Lo storico tedesco lo spiega così: «Come cambiò tutto quando si levò la potenza di Roma! Vediamo tutte le autonomie che riempivano il mondo chinarsi e scomparire una dopo l’altra: come improvvisamente la terra rimase deserta di popoli liberi! [...] Malgrado la viva partecipazione che noi proviamo di fronte al tramonto di tanti stati liberi, non possiamo negare che dalla loro rovina sorse direttamente una nuova vita. Quando la libertà cadde, caddero insieme i confini delle nazionalità particolari. Le nazioni vennero sconfitte, ed insieme conquistate, ma proprio per questo unificate, fuse. Poiché il territorio dell’impero era chiamato orbis, gli abitanti di esso si sentirono di una sola stirpe, di una stirpe omogenea. Il genere umano cominciò a rendersi conto della comune natura di tutti gli uomini.
In questo momento della evoluzione del mondo nacque Gesù Cristo. [...]
Anche se i culti nazionali avevano racchiuso ciascuno in sé un elemento di autentica religione, questo era, già allora, del tutto oscurato; [...] di fronte ad essi, nel Figlio dell’Uomo, Figlio di Dio si manifestò nella sua forma eterna ed universale, il rapporto di Dio col mondo, dell’uomo con Dio.

##############################

Consegna 1 = Riproduci tali e quali le voci, dall'inizio fino alla riga che contiene "(x=925, y=100)", compresa. Lascia fuori le immagini.

[Voci sulle coordinate del bersaglio]
##############################

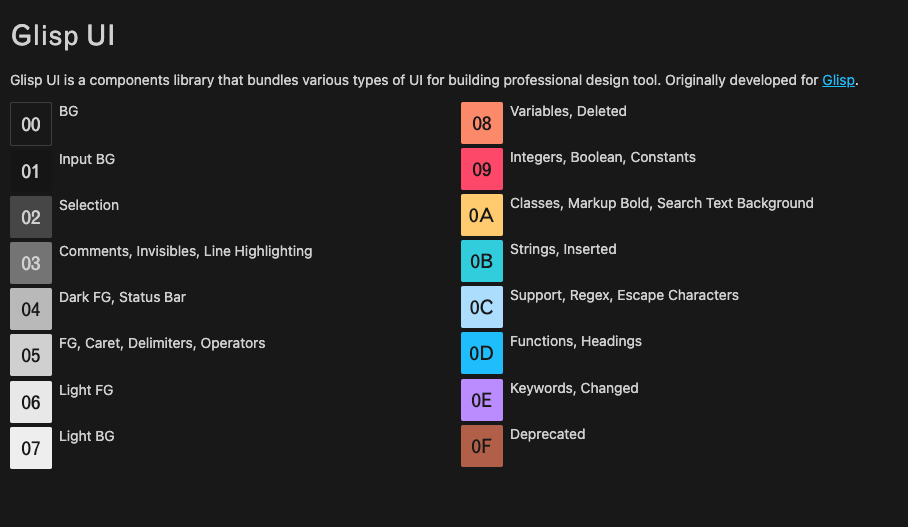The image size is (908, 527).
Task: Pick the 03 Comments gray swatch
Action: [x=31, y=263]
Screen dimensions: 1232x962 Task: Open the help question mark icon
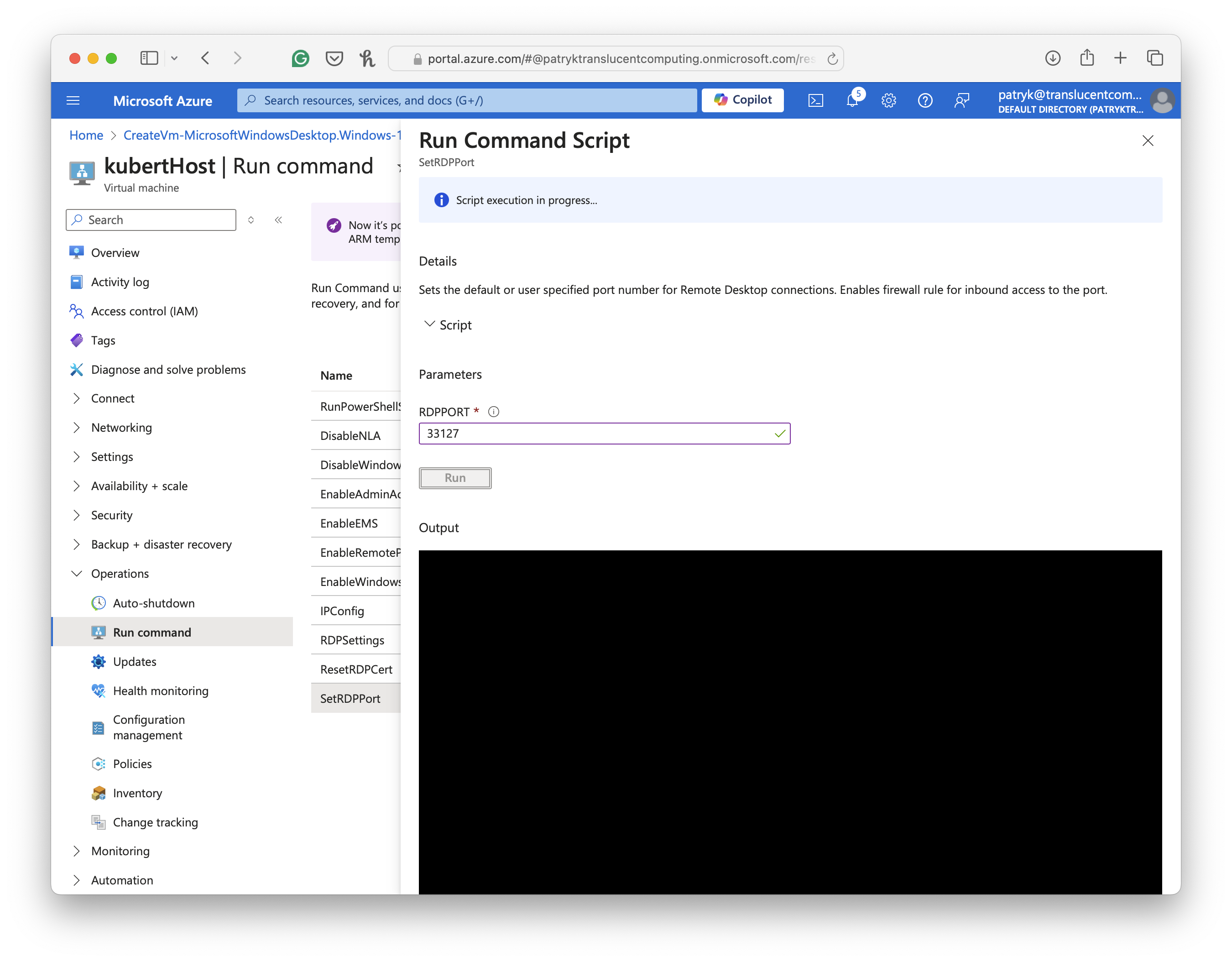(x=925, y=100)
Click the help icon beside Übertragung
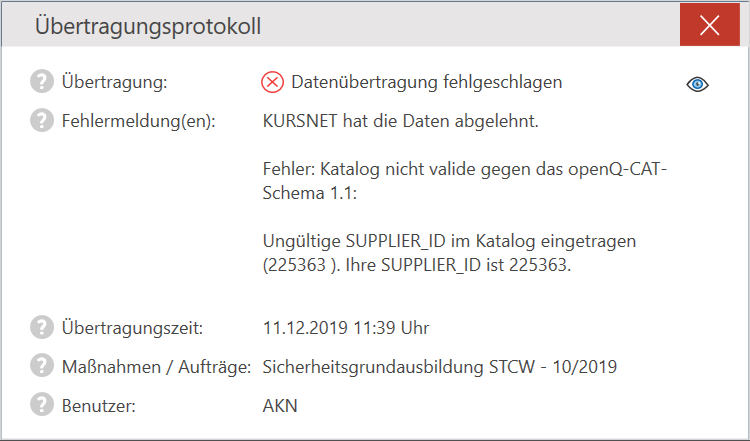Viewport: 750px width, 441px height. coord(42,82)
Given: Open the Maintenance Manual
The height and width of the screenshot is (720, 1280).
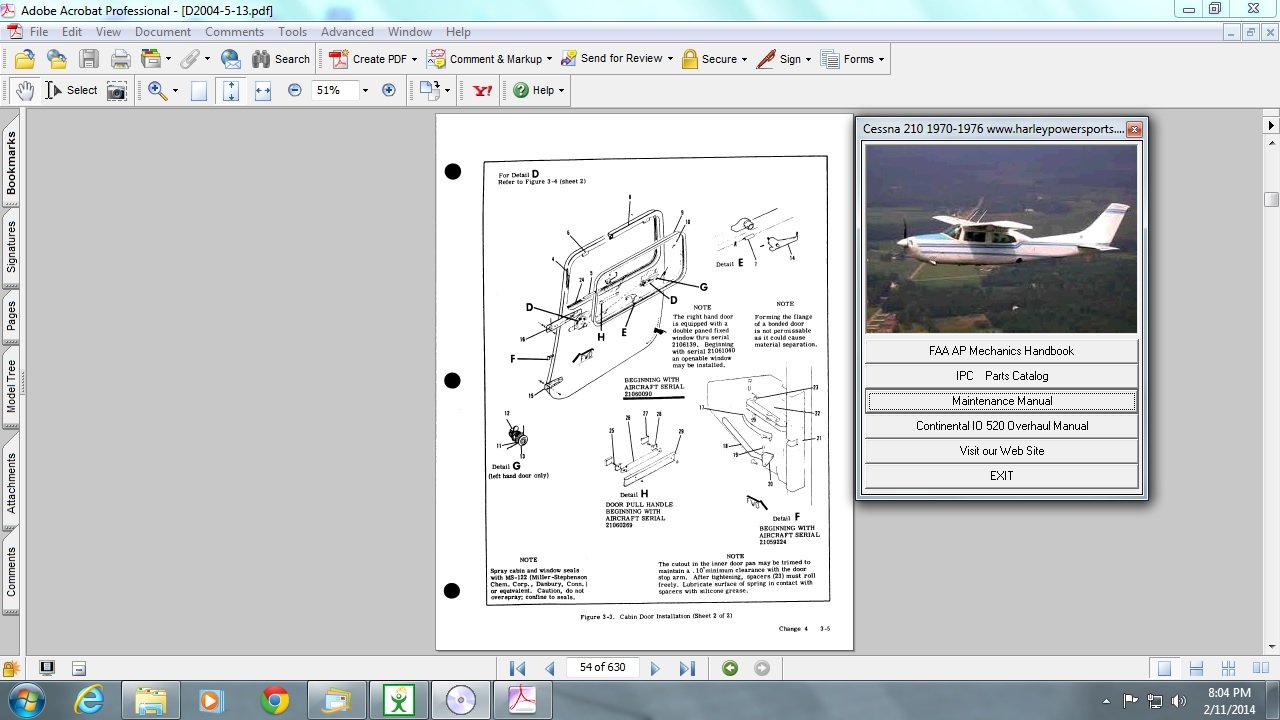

##############################

Consegna 2 = Trascrivi parola per parola il brano sulla caduta di Roma, cominciando da "Lo storico tedesco" e proseguendo fino a "tutti gli uomini.".

Risposta 1 =
The image size is (908, 527).
Task: Pick the 03 Comments gray swatch
Action: [x=31, y=263]
Screen dimensions: 1232x962 Task: Open the help question mark icon
(x=925, y=100)

Risposta 2 =
Lo storico tedesco lo spiega così: «Come cambiò tutto quando si levò la potenza di Roma! Vediamo tutte le autonomie che riempivano il mondo chinarsi e scomparire una dopo l’altra: come improvvisamente la terra rimase deserta di popoli liberi! [...] Malgrado la viva partecipazione che noi proviamo di fronte al tramonto di tanti stati liberi, non possiamo negare che dalla loro rovina sorse direttamente una nuova vita. Quando la libertà cadde, caddero insieme i confini delle nazionalità particolari. Le nazioni vennero sconfitte, ed insieme conquistate, ma proprio per questo unificate, fuse. Poiché il territorio dell’impero era chiamato orbis, gli abitanti di esso si sentirono di una sola stirpe, di una stirpe omogenea. Il genere umano cominciò a rendersi conto della comune natura di tutti gli uomini.